Os edifícios futuristas deveriam ser desenhados com linhas curvas (oblíquas ou elípticas), em detrimento das retas, para retratar o dinamismo (movimento) que deveriam ter. Tais obras também deveriam ser de pouca duração (menos do que a vida humana) para acompanhar a evolução industrial e tecnológica e as transformações sociais ditadas pelo progresso.
Em 1916 Sant’Elia faleceu em combate da Primeira Guerra Mundial (1914 - 18) e a Arquitetura Futurista foi encampada pelos revolucionários bolcheviques após a revolução russa em 1917. Eles a acolheram porque se encaixava nos ideais deles, que pretendiam reconstruir as cidades diante da inovação cultural e social e do apego à ciência e tecnologia da época; substituíram, então, as pretensões burguesas pelos ideais comunistas. Os projetos acolhidos pelos soviéticos, entretanto, nunca foram realizados porque Stalin determinou a elaboração e execução de edifícios públicos imponentes e de habitações luxuosas aos membros do mais alto nível hierárquico do grupo político dele.
Atualmente as cidades do futuro devem ser pensadas em prol do meio ambiente natural, e não mais a favor do progresso industrial e tecnológico.

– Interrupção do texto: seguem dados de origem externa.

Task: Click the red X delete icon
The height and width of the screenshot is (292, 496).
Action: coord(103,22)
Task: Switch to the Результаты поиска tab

Devem ser a elas incorporadas muitas áreas verdes, haver fomentos à expansão urbana vertical, redução de ruas e avenidas, expansão e melhoria do transporte público e de ciclovias, passeios públicos para pedestres, edifícios-garagem, construções planejadas e resistentes às intempéries da natureza e redução da emissão de poluentes, sem prejuízo da expansão horizontal do meio ambiente natural ao redor das mencionadas cidades.

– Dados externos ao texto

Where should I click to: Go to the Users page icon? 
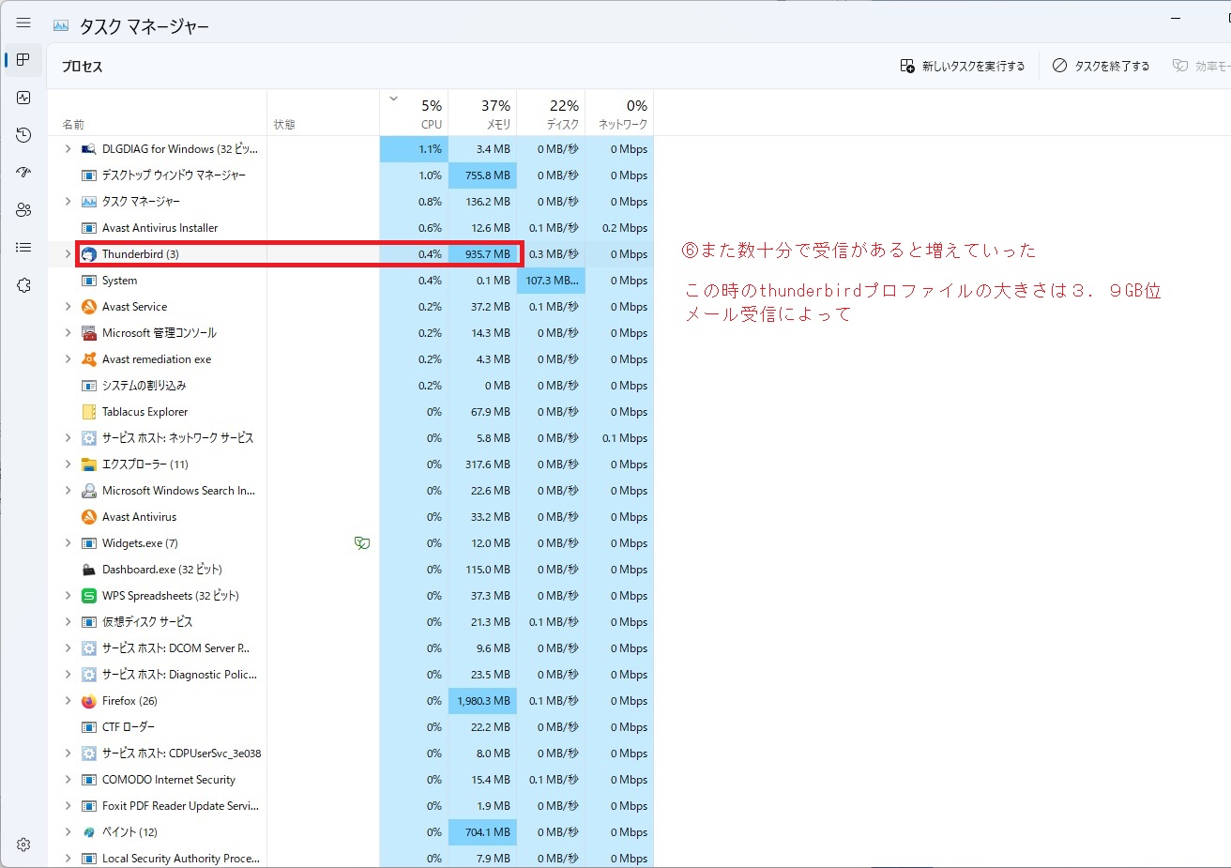coord(23,210)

Conclusivamente, desde a publicação do manifesto “L’Architettura Futurista” (1914), as cidades do futuro foram pensadas com o fim de apresentar projetos urbanos que atendessem às nossas sociedades. Mas, de lá para cá o foco mudou e, se hoje há quem pretenda desenhá-las, deverá projetá-las em benefício do meio ambiente natural, ainda que com o adensamento urbano resultante. Não somos mais os protagonistas do futuro, mas o meio ambiente natural. Nada a mais.